Predicting the stock market has been a challenging task due to its complex, dynamic, and non-linear nature. Many researchers have tried various machine learning techniques to improve the accuracy and reliability of stock market predictions. One promising approach is the use of ensembling methods, which combine multiple models to achieve better performance.
In this article, we will discuss how ensembling methods, specifically bagging, boosting, stacking, and blending, can be applied to enhance stock market prediction. And How AdaBoost improves the stock market prediction using a combination of Machine Learning Algorithms Linear Regression (LR), K-Nearest Neighbours (KNN), and Support Vector Regression (SVR) and How the models are combined using the ensemble method, AdaBoostRegressor, to improve overall prediction accuracy.
Bagging, or Bootstrap Aggregating, is an ensemble method that involves generating multiple models from different bootstrapped subsets of the training data. These models are trained independently, and their predictions are combined through averaging (for regression problems) or voting (for classification problems). Bagging helps reduce the variance in predictions by averaging out the errors from multiple models. In stock market prediction, bagging can be applied by training multiple models, such as decision trees or neural networks, on different subsets of historical stock data. The final prediction is obtained by aggregating the individual model predictions, resulting in a more stable and accurate forecast.
Boosting is another ensemble method that focuses on reducing bias in the model by iteratively adjusting the weights of misclassified data points. This technique creates a sequence of weak learners, each attempting to correct the errors made by its predecessor. The final prediction is a weighted combination of the individual weak learners. For stock market prediction, boosting techniques like AdaBoost or Gradient Boosting can be employed to train a series of models on historical stock data. The boosting algorithm assigns higher importance to instances where previous models have made incorrect predictions, ensuring that subsequent models focus on these challenging cases. This results in an overall improvement in prediction accuracy.
Stacking, also known as Stacked Generalization, is an ensemble method that combines multiple models with different learning algorithms to maximize their complementary strengths. In stacking, base models are trained on the same dataset, and their predictions are used as input for a higher-level model, called the meta-model.
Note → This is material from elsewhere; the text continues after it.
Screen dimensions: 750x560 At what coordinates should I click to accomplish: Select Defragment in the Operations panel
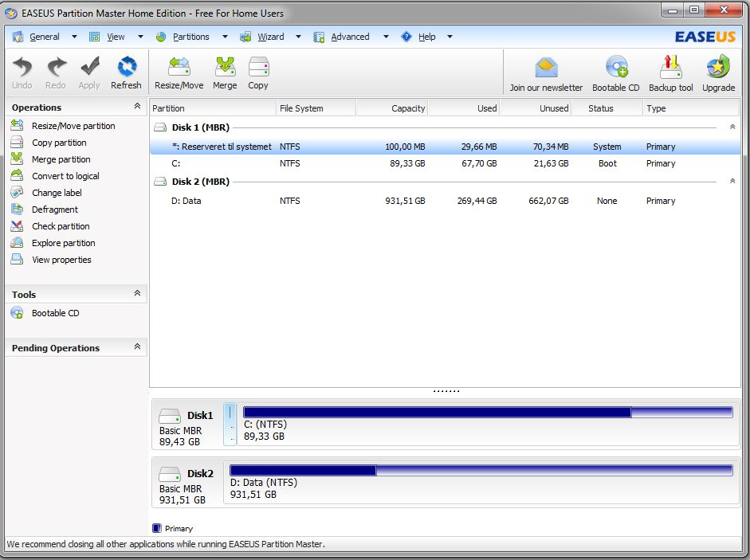pos(54,210)
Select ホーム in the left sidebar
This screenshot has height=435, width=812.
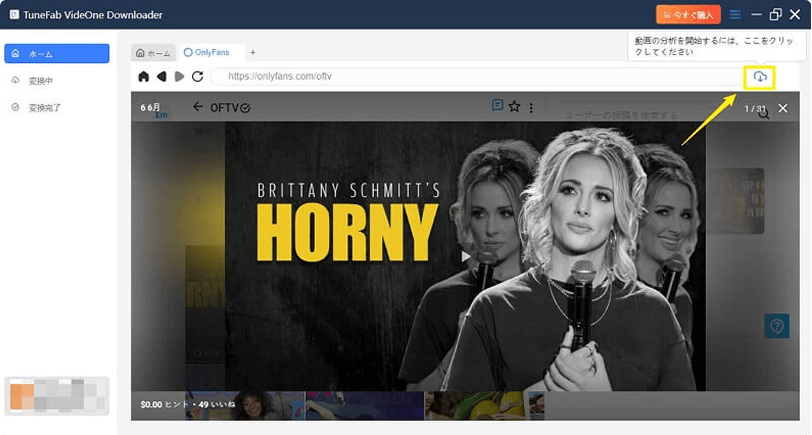tap(57, 54)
The meta-model learns how to optimally combine the base model predictions to generate the final output. For stock market prediction, one can train various base models, such as linear regression, support vector machines, and neural networks, on historical stock data. A meta-model, like a logistic regression or another neural network, can then be trained on these base model predictions to achieve a more accurate and robust forecast.
Ensembling methods in machine learning, such as bagging, boosting, and stacking, have shown great potential in improving the accuracy and reliability of stock market predictions. By combining multiple models and leveraging their complementary strengths, ensemble techniques can mitigate the shortcomings of individual models, resulting in a more robust and accurate prediction.
Adaboost – Ensembling Method
AdaBoost, short for Adaptive Boosting, is an ensemble learning method that combines multiple weak learners to form a stronger, more accurate model. Initially designed for classification problems, it can be adapted for regression tasks like stock market price prediction. The algorithm works iteratively, training a sequence of weak learners (such as linear regression) and updating their weights based on the prediction errors. The final model is a weighted combination of these weak learners.
Here’s how AdaBoost can help in stock market price prediction:
- Enhancing predictive power: By combining multiple weak learners, AdaBoost can capture complex relationships in the stock market data, potentially resulting in more accurate predictions.
- Handling noisy data: Stock market data can be noisy, with many irrelevant features and outliers. AdaBoost’s adaptive learning mechanism can be more robust against noise, focusing on the most informative features and down-weighting the impact of outliers.
- Interpretability: The implicit feature selection performed by AdaBoost can result in a more interpretable model, making it easier to identify the most relevant factors driving stock market price movements.
- Versatility: AdaBoost can be combined with various base learners, making it a flexible method that can be tailored to different stock market prediction problems.
- Scalability: The algorithm can be parallelized and is relatively fast to train, making it scalable to large datasets.
Advantages of using AdaBoost for stock market price prediction include:
Improved accuracy: The ensemble approach can potentially provide better predictive accuracy compared to individual base models, reducing the chances of overfitting and capturing a broader range of patterns in the data.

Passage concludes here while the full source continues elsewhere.